Consigna: Extrae cada línea del material que contenga la palabra "pixels", distinguiendo entre mayúsculas y minúsculas.

Filas del conjunto:
•••••

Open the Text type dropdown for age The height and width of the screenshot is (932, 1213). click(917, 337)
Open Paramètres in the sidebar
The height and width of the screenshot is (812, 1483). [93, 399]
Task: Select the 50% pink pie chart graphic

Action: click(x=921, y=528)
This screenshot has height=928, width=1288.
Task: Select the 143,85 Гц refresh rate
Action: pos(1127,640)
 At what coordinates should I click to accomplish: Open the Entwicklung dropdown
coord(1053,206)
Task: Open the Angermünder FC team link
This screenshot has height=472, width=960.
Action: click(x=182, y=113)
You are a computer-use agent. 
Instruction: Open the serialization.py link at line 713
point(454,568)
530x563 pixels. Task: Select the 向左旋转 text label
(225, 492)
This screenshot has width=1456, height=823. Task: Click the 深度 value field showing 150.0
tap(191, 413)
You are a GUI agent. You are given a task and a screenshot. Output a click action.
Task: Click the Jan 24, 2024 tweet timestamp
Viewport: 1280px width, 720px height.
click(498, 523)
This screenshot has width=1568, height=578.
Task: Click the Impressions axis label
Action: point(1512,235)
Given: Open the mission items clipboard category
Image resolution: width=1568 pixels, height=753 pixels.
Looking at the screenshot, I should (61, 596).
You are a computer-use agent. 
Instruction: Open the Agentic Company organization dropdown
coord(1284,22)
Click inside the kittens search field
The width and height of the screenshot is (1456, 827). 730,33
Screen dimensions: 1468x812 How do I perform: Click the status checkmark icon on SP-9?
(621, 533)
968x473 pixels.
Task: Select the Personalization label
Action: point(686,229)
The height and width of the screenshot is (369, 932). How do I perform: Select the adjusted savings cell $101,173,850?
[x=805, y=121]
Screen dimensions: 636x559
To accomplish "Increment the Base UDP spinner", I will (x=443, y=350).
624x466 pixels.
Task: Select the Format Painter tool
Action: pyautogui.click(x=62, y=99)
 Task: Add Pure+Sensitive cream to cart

•••••

Resultado:
530x563 pixels. Task: Select the 向左旋转 text label
Image resolution: width=1568 pixels, height=753 pixels.
968x473 pixels.
624x466 pixels.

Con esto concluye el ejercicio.